LG Köln: Gewerbliches Ausmaß der Urheberrechtsverletzung beim Filesharing von Filmen
Das LG Köln hat mit Beschluss vom 30.04.2009 entschieden, dass das öffentliche Zugänglichmachen (durch sog. Filesharing) eines urheberrechtlich geschützten Werkes allein noch nicht für die Feststellung einer Rechtsverletzung in gewerblichem Ausmaß genügt.

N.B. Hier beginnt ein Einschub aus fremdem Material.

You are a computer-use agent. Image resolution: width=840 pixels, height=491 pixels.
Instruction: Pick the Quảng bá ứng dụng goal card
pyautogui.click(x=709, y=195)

Ob eine Rechtsverletzung ein „gewerbliches Ausmaß“ erreicht, ist anhand einer Gesamtwürdigung sämtlicher Umstände des Einzelfalls zu entscheiden. Als Indiz ist insoweit u. a., wie die Gesetzesentstehung – wenn auch nicht in abschließender Aufzählung – nahe legt, die zeitliche Nähe der Rechtsverletzung zum Veröffentlichungszeitpunkt des Werks in Deutschland heranzuziehen. Die Kammer geht davon aus, dass ein „unmittelbarer“ Zusammenhang nach Ablauf von 6 Monaten seit dem Veröffentlichungszeitpunkt in der Regel nicht mehr gegeben sein wird, wenngleich sich bei dieser Beurteilung eine starre zeitliche Frist verbietet.